### WHAT TO WORK ON
Update the data below by replacing every "output the pixel to click" with "give the click position", keeping everything else the same.

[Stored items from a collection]

+ + + + + + +

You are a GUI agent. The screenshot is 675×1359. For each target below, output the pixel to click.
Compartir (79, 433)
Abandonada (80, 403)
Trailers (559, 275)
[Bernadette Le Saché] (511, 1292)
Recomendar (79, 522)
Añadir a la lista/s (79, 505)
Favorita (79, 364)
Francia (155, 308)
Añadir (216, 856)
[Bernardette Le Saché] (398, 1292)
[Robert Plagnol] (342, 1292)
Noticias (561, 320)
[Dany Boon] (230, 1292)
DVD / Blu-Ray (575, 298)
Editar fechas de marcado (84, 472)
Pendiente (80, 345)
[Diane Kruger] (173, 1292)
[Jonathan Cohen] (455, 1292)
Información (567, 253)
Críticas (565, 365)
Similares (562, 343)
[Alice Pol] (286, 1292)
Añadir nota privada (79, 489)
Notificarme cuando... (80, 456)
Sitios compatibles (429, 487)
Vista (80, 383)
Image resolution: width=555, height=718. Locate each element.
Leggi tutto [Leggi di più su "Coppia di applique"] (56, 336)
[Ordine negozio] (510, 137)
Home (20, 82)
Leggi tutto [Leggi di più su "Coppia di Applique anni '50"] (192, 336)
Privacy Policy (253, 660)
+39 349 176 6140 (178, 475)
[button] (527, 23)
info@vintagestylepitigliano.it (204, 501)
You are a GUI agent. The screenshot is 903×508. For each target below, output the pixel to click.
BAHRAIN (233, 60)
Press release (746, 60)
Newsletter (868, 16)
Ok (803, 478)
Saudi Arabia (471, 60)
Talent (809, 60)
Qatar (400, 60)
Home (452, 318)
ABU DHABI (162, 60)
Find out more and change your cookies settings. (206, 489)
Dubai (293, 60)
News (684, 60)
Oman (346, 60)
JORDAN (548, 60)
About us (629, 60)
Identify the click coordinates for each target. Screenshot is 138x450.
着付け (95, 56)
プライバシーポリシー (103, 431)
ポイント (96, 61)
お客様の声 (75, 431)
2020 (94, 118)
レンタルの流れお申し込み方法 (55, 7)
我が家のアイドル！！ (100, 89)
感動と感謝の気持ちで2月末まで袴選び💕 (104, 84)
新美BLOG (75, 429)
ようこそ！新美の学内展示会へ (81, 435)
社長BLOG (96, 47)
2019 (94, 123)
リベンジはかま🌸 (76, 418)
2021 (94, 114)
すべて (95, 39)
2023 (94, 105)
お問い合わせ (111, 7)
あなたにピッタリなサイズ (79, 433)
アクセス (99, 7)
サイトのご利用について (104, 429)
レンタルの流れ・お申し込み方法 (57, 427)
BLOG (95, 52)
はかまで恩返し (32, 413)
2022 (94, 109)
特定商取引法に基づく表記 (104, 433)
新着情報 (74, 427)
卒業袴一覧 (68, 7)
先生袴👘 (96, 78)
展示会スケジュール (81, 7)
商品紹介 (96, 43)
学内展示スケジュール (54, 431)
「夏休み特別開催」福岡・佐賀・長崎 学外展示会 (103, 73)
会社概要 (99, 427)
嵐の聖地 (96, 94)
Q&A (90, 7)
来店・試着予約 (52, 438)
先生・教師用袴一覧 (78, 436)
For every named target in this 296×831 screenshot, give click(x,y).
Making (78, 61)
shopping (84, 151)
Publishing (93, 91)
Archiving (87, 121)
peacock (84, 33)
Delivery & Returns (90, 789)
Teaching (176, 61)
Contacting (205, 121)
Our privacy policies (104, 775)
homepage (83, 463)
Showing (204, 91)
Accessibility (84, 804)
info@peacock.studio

+ + + + + + +

### RESPONSE TO THIS TASK
You are a GUI agent. The screenshot is 675×1359. For each target below, give the click position.
Compartir (79, 433)
Abandonada (80, 403)
Trailers (559, 275)
[Bernadette Le Saché] (511, 1292)
Recomendar (79, 522)
Añadir a la lista/s (79, 505)
Favorita (79, 364)
Francia (155, 308)
Añadir (216, 856)
[Bernardette Le Saché] (398, 1292)
[Robert Plagnol] (342, 1292)
Noticias (561, 320)
[Dany Boon] (230, 1292)
DVD / Blu-Ray (575, 298)
Editar fechas de marcado (84, 472)
Pendiente (80, 345)
[Diane Kruger] (173, 1292)
[Jonathan Cohen] (455, 1292)
Información (567, 253)
Críticas (565, 365)
Similares (562, 343)
[Alice Pol] (286, 1292)
Añadir nota privada (79, 489)
Notificarme cuando... (80, 456)
Sitios compatibles (429, 487)
Vista (80, 383)
Image resolution: width=555, height=718. Locate each element.
Leggi tutto [Leggi di più su "Coppia di applique"] (56, 336)
[Ordine negozio] (510, 137)
Home (20, 82)
Leggi tutto [Leggi di più su "Coppia di Applique anni '50"] (192, 336)
Privacy Policy (253, 660)
+39 349 176 6140 (178, 475)
[button] (527, 23)
info@vintagestylepitigliano.it (204, 501)
You are a GUI agent. The screenshot is 903×508. For each target below, give the click position.
BAHRAIN (233, 60)
Press release (746, 60)
Newsletter (868, 16)
Ok (803, 478)
Saudi Arabia (471, 60)
Talent (809, 60)
Qatar (400, 60)
Home (452, 318)
ABU DHABI (162, 60)
Find out more and change your cookies settings. (206, 489)
Dubai (293, 60)
News (684, 60)
Oman (346, 60)
JORDAN (548, 60)
About us (629, 60)
Identify the click coordinates for each target. Screenshot is 138x450.
着付け (95, 56)
プライバシーポリシー (103, 431)
ポイント (96, 61)
お客様の声 (75, 431)
2020 (94, 118)
レンタルの流れお申し込み方法 (55, 7)
我が家のアイドル！！ (100, 89)
感動と感謝の気持ちで2月末まで袴選び💕 (104, 84)
新美BLOG (75, 429)
ようこそ！新美の学内展示会へ (81, 435)
社長BLOG (96, 47)
2019 (94, 123)
リベンジはかま🌸 (76, 418)
2021 (94, 114)
すべて (95, 39)
2023 (94, 105)
お問い合わせ (111, 7)
あなたにピッタリなサイズ (79, 433)
アクセス (99, 7)
サイトのご利用について (104, 429)
レンタルの流れ・お申し込み方法 (57, 427)
BLOG (95, 52)
はかまで恩返し (32, 413)
2022 (94, 109)
特定商取引法に基づく表記 (104, 433)
新着情報 (74, 427)
卒業袴一覧 (68, 7)
先生袴👘 (96, 78)
展示会スケジュール (81, 7)
商品紹介 (96, 43)
学内展示スケジュール (54, 431)
「夏休み特別開催」福岡・佐賀・長崎 学外展示会 (103, 73)
会社概要 (99, 427)
嵐の聖地 (96, 94)
Q&A (90, 7)
来店・試着予約 (52, 438)
先生・教師用袴一覧 (78, 436)
For every named target in this 296×831 screenshot, give click(x,y).
Making (78, 61)
shopping (84, 151)
Publishing (93, 91)
Archiving (87, 121)
peacock (84, 33)
Delivery & Returns (90, 789)
Teaching (176, 61)
Contacting (205, 121)
Our privacy policies (104, 775)
homepage (83, 463)
Showing (204, 91)
Accessibility (84, 804)
info@peacock.studio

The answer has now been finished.